Muslims’ acceptance in U.S. society still an issue, notes the outgoing Islamic Society of North America leader

Ingrid Mattson was first woman elected as president of ISNA

Ingrid Mattson made history four years ago by being elected the first female president of the Plainfield-based Islamic Society of North America.

But her groundbreaking didn’t stop there.

Mattson and other Islamic Society leaders forged new partnerships with major national Jewish and Christian organizations. And her prominence in interfaith circles landed her a role with other faith leaders in the inaugural festivities of President Barack Obama.

Yet the achievements of Mattson’s tenure as the organization’s president, which comes to an end this weekend, have been tempered somewhat by the realities of life right now for American Muslims -- many of whom feel less secure than at any time since shortly after the 9/11 terrorist attacks.

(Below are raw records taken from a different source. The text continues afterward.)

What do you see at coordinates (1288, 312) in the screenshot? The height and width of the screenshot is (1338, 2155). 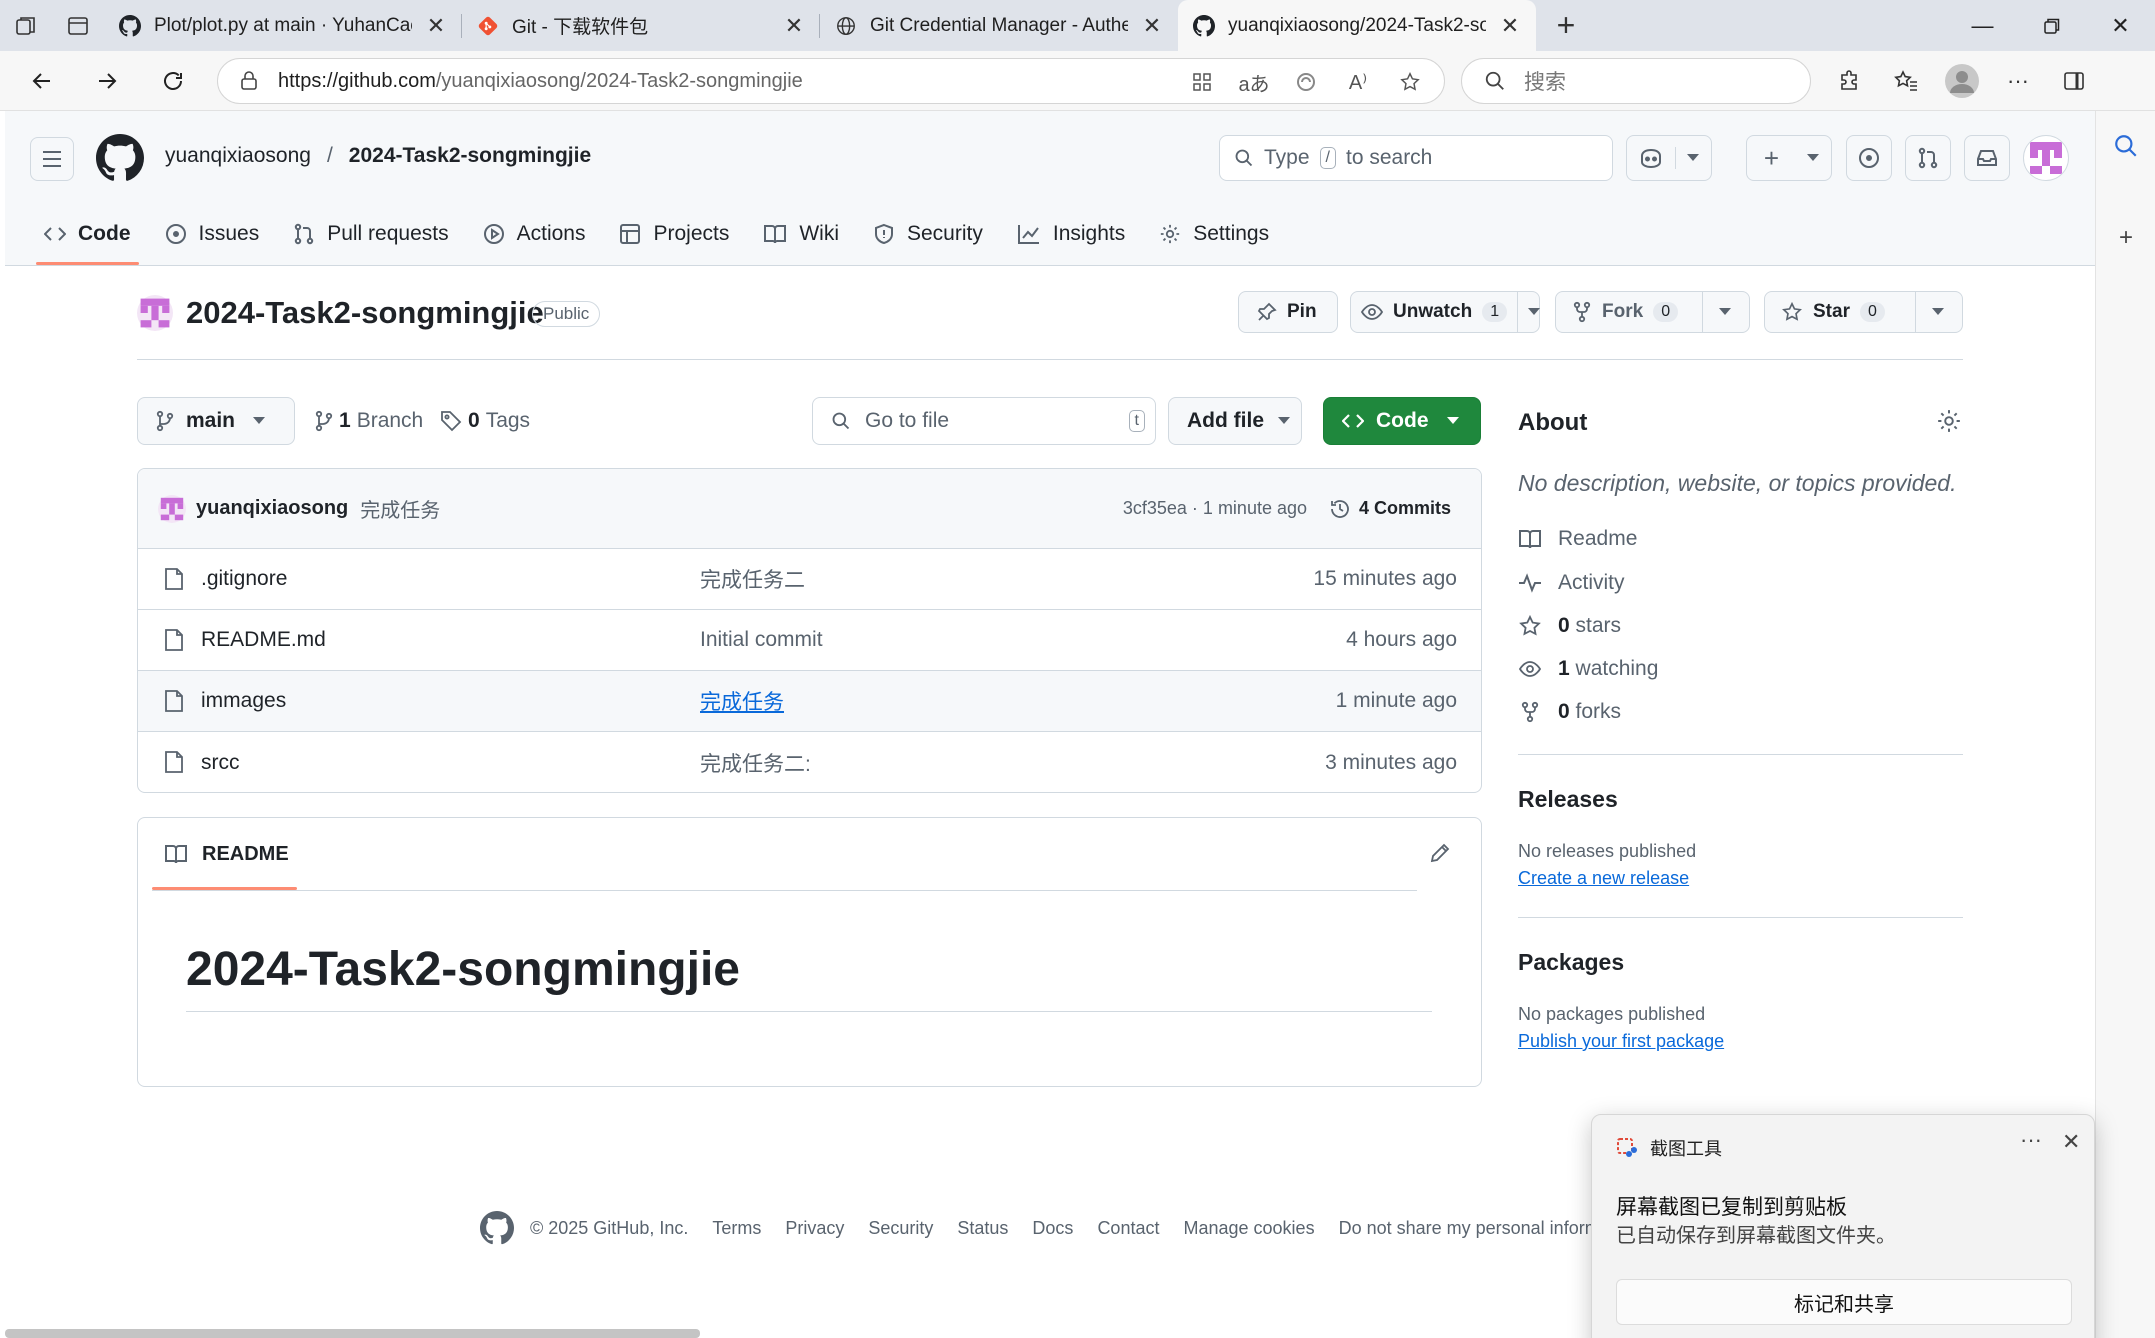 I see `pin-button: Pin` at bounding box center [1288, 312].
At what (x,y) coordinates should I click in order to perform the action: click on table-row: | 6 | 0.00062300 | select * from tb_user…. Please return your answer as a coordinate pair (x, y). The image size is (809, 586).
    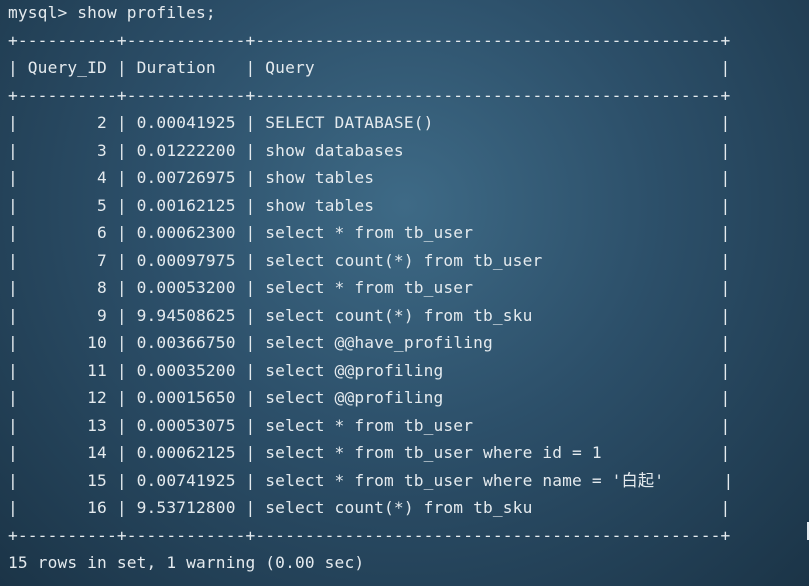
    Looking at the image, I should click on (370, 232).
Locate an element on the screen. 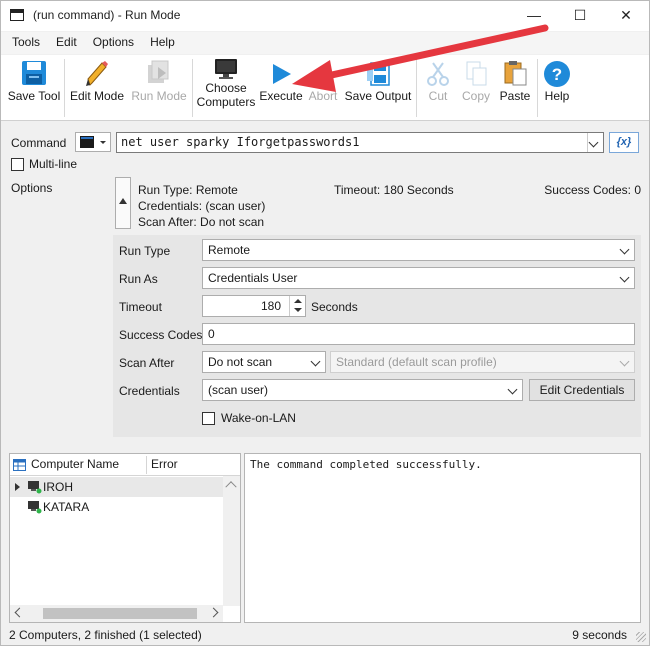  scan-after-value: Do not scan is located at coordinates (240, 362).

During the recently completed Muslim holy month of Ramadan, loud objections were raised to a plan to build an Islamic center in New York City because it was within a few blocks of Ground Zero. A Florida pastor threatened to burn Islam’s holy book. And Newt Gingrich, the former House speaker and a potential presidential candidate, made an analogy between the New York mosque planners and Nazis who would plant their insignia near a Holocaust museum.

“There were a few days during that month,” Mattson said, “where I felt that I am coming to the end of nine years of constant service (including five as the society’s vice president) and, ‘This is where we are now?’ ”

Mattson has said her tenure as president has been, in many ways, one crisis after another -- from responding to a new wave of anti-Muslim commentary to responding to attacks by Muslim extremists, such as her denunciation of the murder of Christian civilian aid workers by Taliban fighters in Afghanistan as against the “foundation of Islam.”

“I think the biggest challenge,” she said, “was not to simply be reactionary.”

Mattson, 47, is leaving as president because of the society’s two-term limit, but she will remain on its executive council. Her successor hasn’t officially been named. The current vice president, All Dulles Area Muslim Society imam Mohamed Magid, was the only nominee on a presidential ballot that also had room for write-ins. His confirmation as the new president was expected today.